WHAT THIS TASK INVOLVES:
After finding the line with "Viewport: 675px width, 505px" in the data below, set down exactly each line through the one with "the Personal Info", inclusive, and stop there.

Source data
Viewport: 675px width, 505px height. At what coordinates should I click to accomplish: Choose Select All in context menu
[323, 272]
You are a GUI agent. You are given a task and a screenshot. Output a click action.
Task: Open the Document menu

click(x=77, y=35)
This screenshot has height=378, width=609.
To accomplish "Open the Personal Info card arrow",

---

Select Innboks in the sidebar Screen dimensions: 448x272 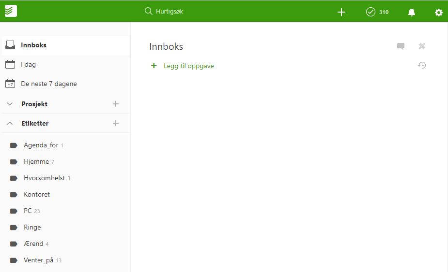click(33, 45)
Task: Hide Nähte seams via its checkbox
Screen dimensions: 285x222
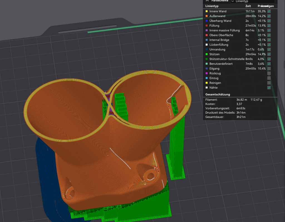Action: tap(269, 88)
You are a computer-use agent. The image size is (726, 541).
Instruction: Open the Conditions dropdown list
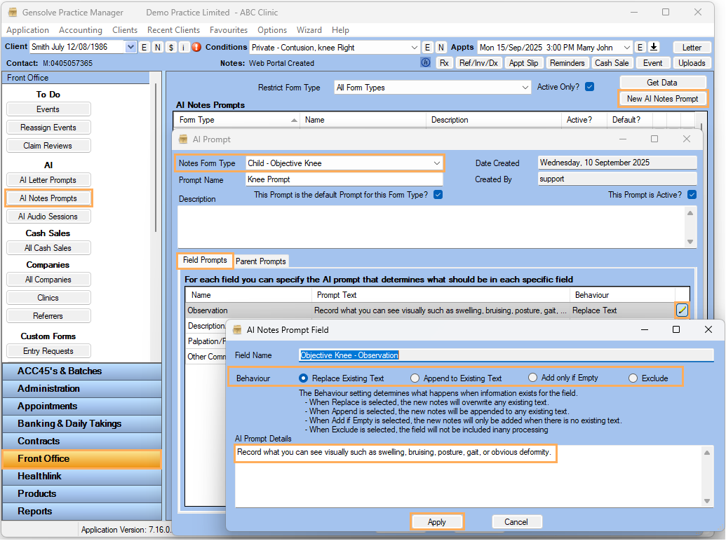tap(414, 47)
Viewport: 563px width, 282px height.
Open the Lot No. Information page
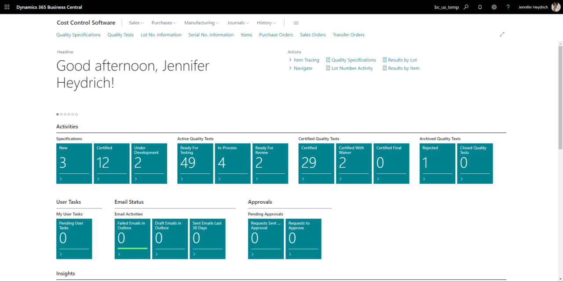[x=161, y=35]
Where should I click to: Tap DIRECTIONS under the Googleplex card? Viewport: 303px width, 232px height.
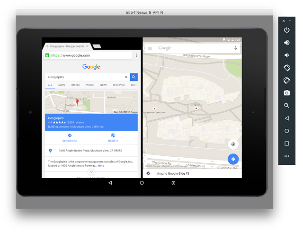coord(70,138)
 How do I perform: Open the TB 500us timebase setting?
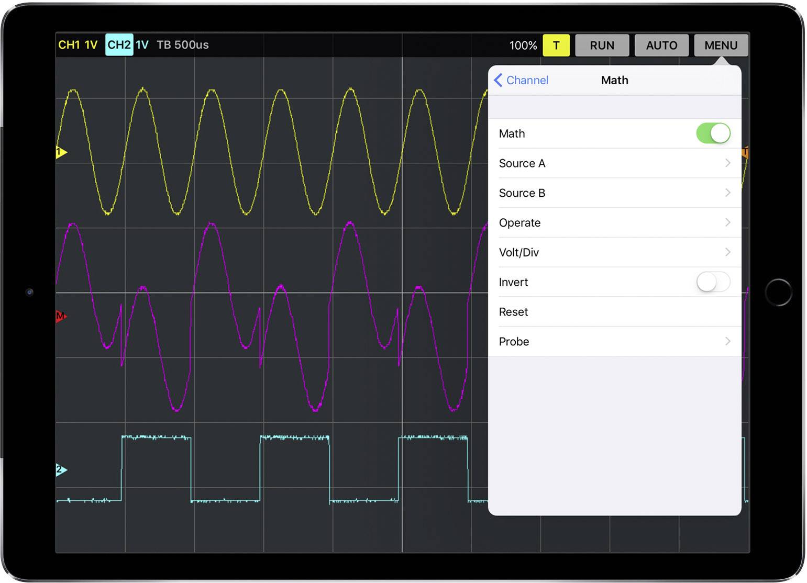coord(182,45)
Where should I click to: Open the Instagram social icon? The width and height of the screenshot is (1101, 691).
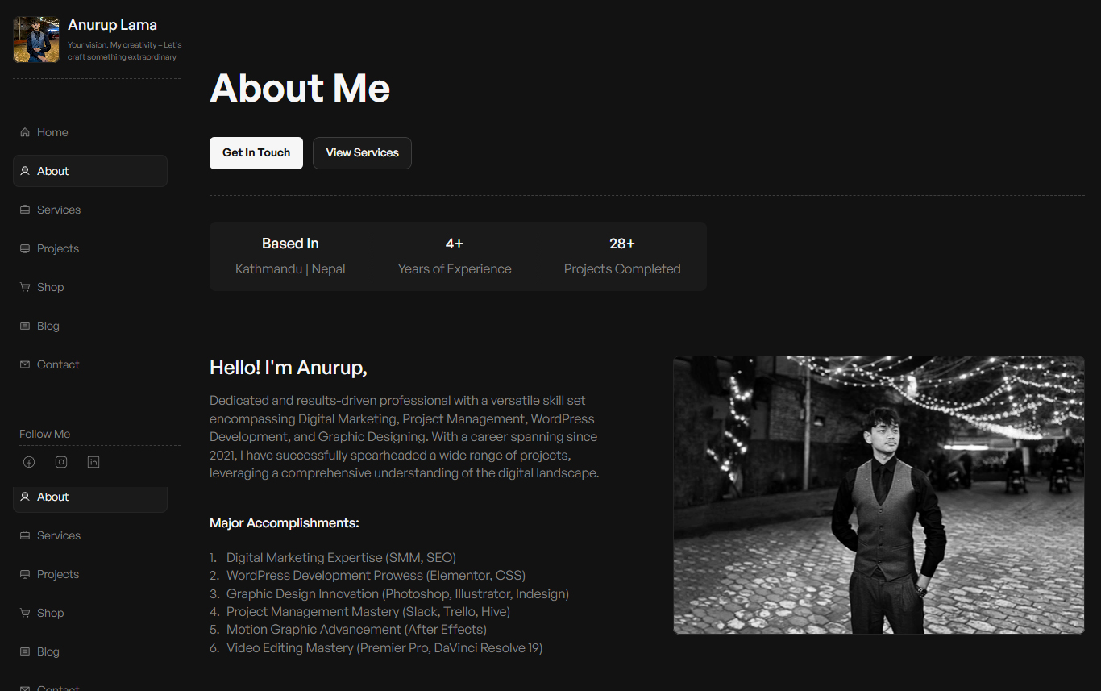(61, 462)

TASK SOLUTION:
Viewport: 675px width, 505px height. At what coordinates should I click to accomplish: Choose Select All in context menu
[323, 272]
You are a GUI agent. You are given a task and a screenshot. Output a click action.
Task: Open the Document menu

click(x=77, y=35)
This screenshot has height=378, width=609.
To accomplish "Open the Personal Info card arrow",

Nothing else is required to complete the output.